Sanctum Redux is a strange idea. It takes the superb action thriller that was Sanctum, and extends it, fleshing it out to add greater depth to the cast and background, then taking an alternative path. Publishers Humanoids compare it to a subsequent TV miniseries version of a successful movie.

So how’s the story expanded? In Sanctum the crew of submarine USS Nebraska came across a Soviet submarine from the 1950s with the entire crew dead, the puzzle being what they were doing in such a remote area beneath the Mediterranean and what happened to them. Sanctum Redux opens with a chapter explaining their problems. From there we move to the Nebraska, and then to individual crew members before beginning the mission detailed in the source material. Changes are made to original crew. Commander Hamish is now considerably older and his guilt concerns an adult son in a psychiatric facility, and two gratuitously lesbian journalists are on board during the inaugural mission. Over the first four chapters Stephane Betbeder has taken snippets of information from Xavier Dorison’s script to construct what’s in effect an entirely new prologue.
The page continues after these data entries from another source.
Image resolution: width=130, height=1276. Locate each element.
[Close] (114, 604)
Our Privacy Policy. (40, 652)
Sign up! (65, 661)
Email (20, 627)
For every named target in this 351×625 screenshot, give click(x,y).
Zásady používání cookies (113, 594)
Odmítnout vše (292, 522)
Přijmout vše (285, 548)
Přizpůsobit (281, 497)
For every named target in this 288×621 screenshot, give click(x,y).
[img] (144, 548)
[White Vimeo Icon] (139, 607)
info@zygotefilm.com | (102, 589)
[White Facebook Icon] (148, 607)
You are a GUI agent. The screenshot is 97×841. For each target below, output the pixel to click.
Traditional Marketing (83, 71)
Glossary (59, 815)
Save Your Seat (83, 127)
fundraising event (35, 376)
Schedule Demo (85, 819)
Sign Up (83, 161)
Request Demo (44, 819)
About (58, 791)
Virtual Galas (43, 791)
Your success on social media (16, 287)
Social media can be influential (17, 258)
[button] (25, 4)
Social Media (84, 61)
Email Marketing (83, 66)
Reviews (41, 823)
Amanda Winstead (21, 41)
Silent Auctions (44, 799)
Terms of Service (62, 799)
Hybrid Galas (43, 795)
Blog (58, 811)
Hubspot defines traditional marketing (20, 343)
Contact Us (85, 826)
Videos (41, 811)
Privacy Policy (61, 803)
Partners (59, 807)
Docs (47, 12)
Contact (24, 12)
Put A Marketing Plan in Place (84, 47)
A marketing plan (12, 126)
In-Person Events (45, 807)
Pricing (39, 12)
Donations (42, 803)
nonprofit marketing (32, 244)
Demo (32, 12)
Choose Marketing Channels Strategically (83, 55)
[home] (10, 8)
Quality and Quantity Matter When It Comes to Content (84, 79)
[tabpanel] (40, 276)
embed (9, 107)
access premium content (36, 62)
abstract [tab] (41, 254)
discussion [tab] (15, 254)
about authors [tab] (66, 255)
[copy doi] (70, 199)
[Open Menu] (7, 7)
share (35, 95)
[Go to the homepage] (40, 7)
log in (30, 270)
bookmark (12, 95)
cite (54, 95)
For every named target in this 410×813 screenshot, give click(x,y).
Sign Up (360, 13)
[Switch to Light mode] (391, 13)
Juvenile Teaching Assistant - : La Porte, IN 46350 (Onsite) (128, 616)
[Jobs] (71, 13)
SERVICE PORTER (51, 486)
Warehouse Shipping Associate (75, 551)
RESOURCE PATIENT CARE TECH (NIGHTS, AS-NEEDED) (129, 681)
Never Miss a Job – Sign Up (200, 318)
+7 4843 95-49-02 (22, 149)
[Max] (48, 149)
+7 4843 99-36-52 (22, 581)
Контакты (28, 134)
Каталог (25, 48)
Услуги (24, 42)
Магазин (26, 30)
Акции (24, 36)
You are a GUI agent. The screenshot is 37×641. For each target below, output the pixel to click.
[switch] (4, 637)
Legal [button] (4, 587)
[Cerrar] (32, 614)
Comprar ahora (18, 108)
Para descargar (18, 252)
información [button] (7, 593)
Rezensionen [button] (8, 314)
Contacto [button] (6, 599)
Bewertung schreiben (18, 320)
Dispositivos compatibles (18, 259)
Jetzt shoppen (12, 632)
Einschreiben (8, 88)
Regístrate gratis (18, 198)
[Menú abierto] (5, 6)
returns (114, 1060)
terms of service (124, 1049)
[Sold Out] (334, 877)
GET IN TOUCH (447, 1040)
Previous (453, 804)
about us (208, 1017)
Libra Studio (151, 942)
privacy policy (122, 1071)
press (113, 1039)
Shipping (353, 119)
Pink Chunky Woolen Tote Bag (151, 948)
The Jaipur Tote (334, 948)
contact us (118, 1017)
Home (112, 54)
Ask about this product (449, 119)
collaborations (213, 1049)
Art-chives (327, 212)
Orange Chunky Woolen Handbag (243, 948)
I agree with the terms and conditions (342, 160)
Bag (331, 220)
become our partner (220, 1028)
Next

This version of the story looks completely different. Riccardo Crossa’s art is described as Manga style, but it’s not the type of Japanese comics featuring figures only and barely any background. His influence is Katsuhiro Otomo, and while there’s not the depth of detail seen in Akira, it’s convincing enough to sustain the story. Crossa’s strengths are his page designs and viewpoints, which is highlighted when the less imaginative Andrea Rossetto takes over for the final chapter. He maintains the style, but lacks Crossa’s eye for dynamic page layouts.

It’s well into the fifth chapter before Betbeder’s plot begins to segue into the original Sanctum, but shortly after begins to diverge again quite significantly. We still have a story about a submarine and its crew trapped in a very undesirable location, and there are still inexplicable occurrences, but there’s extended emphasis on events above the surface involving increasing political problems. There’s also considerable tension in the submarine and Betbeder extracts and greatly prolongs a plot about a matter that splits crew members while also taking increased dips back into the past.

The resulting story hangs on the bare bones of Sanctum, but is a very different beast with a greater reliance on the horror/action thriller movie template, but unfurling at a very leisurely pace. It’s good overall, but some aspects are clumsy, among them the inclusion of the two reporters. There’s no reason for them to be lesbians, and characterising them as such is unconvincing as inclusion, not least because they’re never named beyond Ms Ledoux and Mariam. They serve a narrative purpose in the early stages of the book, and are then all-but forgotten for the remainder until Mariam is needed in the final thirty pages. It’s also problematical when scenes set in the past have a greater emotional weight than many of those set in the present despite the care taken to characterise the submarine’s crew.

Having built up the plot professionally, Betbeder’s conclusion is disappointing. It differs from Sanctum, and it ties together what appeared only mildly related plot threads, so is unpredictable, but it induces a shrug of the shoulders rather than gasps of astonishment, and as it takes 550 pages to reach that point there should be an expectation of far more.

Sanctum was a tense and delicately plotted slab of excitement, and digging deeper into the detail while diminishing other elements produces a lesser work.